Que idea foi esta de trazer para a luz da publicidade o Charuto, um mendigo, um pária, um zéro social, cuja vida não preocupou ninguem e cuja morte ninguem sentiu?

Para duas cousas apenas:

A primeira, para perguntar aos senhores livres pensadores, áquelles que, por fortuna, não são susceptiveis de pensar em mais cousa alguma, por que se obstinam em destrnir na alma do povo ingenuo e simples, em arrancar das almas ignorantes ou desgraçadas, essa crença que receberam, na infancia, dos labios d'uma mãe, e que é uma força e uma salvação, uma força contra si mesmos, um dique aos impulsos animaes, e um balsamo, uma esperança, para as suas dores, para os seus desesperos, contra os quaes o atheismo é impotente, tão inerte e vasio de consolações é o seu negativismo!...

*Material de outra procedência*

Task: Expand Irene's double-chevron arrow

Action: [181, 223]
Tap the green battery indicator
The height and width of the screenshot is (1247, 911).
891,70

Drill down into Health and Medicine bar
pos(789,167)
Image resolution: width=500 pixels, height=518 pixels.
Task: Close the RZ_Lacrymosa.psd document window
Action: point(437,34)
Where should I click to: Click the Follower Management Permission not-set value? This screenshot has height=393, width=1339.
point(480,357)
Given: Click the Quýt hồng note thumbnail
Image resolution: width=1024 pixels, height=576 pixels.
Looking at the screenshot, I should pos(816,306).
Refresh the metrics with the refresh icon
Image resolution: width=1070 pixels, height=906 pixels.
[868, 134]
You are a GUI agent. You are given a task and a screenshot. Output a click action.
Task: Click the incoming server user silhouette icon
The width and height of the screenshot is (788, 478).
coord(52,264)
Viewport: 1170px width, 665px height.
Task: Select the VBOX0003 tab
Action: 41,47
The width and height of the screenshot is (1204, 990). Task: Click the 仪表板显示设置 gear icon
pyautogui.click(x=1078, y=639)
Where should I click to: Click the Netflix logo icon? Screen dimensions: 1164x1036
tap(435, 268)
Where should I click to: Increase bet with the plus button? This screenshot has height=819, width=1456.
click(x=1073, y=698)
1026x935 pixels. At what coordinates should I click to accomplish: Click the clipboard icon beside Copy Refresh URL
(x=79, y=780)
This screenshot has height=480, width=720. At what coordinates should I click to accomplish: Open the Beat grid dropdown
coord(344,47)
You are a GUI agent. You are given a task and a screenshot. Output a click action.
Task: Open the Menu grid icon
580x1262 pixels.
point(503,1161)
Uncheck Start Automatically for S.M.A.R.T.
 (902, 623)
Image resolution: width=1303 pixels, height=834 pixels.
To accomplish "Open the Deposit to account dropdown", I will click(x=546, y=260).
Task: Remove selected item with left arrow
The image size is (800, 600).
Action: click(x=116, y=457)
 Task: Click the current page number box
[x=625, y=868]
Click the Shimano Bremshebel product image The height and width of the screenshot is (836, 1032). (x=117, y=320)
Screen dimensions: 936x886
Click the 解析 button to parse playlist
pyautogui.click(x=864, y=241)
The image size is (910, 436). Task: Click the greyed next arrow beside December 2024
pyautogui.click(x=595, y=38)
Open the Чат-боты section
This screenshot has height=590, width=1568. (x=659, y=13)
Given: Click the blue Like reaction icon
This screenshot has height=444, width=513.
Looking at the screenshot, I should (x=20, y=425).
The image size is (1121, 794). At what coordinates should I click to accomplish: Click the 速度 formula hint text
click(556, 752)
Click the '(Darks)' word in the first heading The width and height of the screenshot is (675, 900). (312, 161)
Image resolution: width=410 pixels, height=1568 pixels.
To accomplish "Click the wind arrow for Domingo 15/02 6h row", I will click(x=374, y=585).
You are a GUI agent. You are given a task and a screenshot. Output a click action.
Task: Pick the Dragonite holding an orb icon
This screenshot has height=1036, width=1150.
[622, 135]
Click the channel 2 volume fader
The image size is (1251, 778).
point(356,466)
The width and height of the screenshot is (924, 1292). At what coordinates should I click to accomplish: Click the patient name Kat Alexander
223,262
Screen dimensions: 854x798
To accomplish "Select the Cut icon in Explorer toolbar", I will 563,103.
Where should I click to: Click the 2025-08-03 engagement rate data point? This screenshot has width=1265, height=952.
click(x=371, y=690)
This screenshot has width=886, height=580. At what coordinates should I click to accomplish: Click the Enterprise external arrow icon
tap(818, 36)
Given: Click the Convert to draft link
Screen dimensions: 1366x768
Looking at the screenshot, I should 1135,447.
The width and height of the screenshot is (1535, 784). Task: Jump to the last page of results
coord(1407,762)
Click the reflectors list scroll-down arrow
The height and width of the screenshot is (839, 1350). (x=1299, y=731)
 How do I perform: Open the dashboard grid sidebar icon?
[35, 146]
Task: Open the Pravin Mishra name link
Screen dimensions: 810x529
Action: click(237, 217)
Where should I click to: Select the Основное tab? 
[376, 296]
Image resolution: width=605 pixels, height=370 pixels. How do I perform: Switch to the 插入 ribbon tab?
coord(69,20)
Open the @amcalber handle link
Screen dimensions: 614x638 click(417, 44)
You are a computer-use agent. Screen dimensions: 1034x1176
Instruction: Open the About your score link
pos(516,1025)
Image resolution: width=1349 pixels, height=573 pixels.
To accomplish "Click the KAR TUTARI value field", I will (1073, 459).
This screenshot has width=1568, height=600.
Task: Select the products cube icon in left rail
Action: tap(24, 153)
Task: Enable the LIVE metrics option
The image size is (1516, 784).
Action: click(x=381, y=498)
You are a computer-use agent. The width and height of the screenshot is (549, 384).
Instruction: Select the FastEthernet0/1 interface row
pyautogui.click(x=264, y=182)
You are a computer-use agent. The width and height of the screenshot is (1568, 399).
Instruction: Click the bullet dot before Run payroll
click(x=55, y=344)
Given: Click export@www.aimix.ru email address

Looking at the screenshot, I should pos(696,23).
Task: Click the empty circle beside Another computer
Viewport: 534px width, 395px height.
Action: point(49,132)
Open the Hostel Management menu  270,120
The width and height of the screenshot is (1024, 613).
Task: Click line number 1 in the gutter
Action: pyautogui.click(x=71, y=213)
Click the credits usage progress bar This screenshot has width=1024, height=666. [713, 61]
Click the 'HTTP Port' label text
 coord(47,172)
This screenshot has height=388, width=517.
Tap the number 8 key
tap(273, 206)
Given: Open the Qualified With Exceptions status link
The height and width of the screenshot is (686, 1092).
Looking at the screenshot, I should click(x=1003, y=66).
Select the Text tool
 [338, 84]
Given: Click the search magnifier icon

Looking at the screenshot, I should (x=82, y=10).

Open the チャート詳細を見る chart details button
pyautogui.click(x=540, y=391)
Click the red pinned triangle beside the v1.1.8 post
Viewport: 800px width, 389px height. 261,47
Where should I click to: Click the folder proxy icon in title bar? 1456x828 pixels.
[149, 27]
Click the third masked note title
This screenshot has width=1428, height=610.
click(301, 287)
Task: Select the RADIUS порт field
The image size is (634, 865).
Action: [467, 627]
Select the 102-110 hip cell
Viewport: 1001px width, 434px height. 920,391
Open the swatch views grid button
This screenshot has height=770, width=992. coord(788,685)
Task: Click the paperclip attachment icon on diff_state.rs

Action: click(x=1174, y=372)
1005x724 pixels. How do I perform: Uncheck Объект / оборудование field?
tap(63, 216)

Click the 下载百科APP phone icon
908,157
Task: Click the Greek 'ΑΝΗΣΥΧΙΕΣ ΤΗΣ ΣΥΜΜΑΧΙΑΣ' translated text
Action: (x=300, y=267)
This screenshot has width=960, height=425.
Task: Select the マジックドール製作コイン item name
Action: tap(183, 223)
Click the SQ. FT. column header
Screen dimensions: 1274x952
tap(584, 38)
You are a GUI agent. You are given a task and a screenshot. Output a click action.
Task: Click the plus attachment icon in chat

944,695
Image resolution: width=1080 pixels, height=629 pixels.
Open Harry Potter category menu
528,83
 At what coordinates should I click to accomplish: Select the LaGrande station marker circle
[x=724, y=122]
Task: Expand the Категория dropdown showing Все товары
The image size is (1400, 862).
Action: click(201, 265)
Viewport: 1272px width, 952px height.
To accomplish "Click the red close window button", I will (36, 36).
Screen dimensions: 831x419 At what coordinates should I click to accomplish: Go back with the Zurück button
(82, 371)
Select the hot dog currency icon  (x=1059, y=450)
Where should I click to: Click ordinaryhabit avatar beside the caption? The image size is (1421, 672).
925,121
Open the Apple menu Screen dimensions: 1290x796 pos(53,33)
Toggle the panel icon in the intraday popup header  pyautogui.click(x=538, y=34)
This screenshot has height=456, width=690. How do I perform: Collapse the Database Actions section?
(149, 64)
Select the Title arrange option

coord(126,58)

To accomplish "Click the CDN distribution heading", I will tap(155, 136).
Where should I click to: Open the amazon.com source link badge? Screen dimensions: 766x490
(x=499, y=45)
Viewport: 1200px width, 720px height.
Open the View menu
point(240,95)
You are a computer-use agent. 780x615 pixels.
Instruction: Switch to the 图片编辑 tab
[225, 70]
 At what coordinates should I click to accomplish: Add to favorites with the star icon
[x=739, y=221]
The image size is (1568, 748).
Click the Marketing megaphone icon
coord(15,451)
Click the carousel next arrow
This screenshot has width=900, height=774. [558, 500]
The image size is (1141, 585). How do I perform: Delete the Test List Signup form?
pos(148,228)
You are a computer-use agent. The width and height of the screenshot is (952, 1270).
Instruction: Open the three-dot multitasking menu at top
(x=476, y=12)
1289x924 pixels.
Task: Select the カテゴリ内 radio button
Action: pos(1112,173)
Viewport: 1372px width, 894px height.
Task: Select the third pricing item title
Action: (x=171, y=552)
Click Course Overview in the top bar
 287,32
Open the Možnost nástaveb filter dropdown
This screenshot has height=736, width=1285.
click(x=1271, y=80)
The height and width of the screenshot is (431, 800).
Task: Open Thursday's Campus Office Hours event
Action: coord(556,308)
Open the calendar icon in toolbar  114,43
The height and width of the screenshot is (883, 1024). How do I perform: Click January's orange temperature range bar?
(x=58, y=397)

O vacuo a querer substituir-se à fé das almas, o nada a querer substituir a idea do Infinito!

 

A segunda é para pedir ao Estado, ao Governo ou á entidade a quem competir, que mande construir nalguns pontos da capital, — nesta cidade de marmore e de granito, onde ha desgraçados que dormem entre pilhas de madeira, ao longo do Aterro, nos bancos das praças e das avenidas, na cantaria dos portaes ou nos degraus das igrejas, à chuva e ao vento, abandonados a todas as intemperies, — uns albergues publicos, à semelhança dos que existem em Lourdes, para abrigo de peregrinos. Vastas casas de tétos altos, bem ventiladas, d'um só pavimento, providas de bancos largos e polidos, onde ossos engeitados da vida, que são nossos irmãos, vão encontrar um pouco de repouso para os seus magoados corpos, ao abrigo das inclemencias do tempo, e não vivam completamente abandonados como os cães sem dono e como o triste personagem que inspirou esta narrativa.

Pobre Charuto! Tu que sofreste todas as privações, que nunca pudeste reunir uns vintens para pagar uma cama onde descansassem um pouco mais confortadamente os teus membros doridos pelas fadigas da fome e do esmolar do dia, e cujo esqueleto ainda, decerto, foi render uns doze mil reis ao Pre- feito da Escola Medica, que tem o macabro privilegio de desnudar os ossos dos mortos abandonados, para os vender aos estudantes de medicina, como tu te sentirias satisfeito no outro mundo e compensado do que sofreste neste, se o Estado, ouvindo o meu apelo, cuidasse de remediar a sorte dos teus irmãos de infortunio, proporcionando-lhes o abrigo que não tiveste e cuja falta te motivou a morte!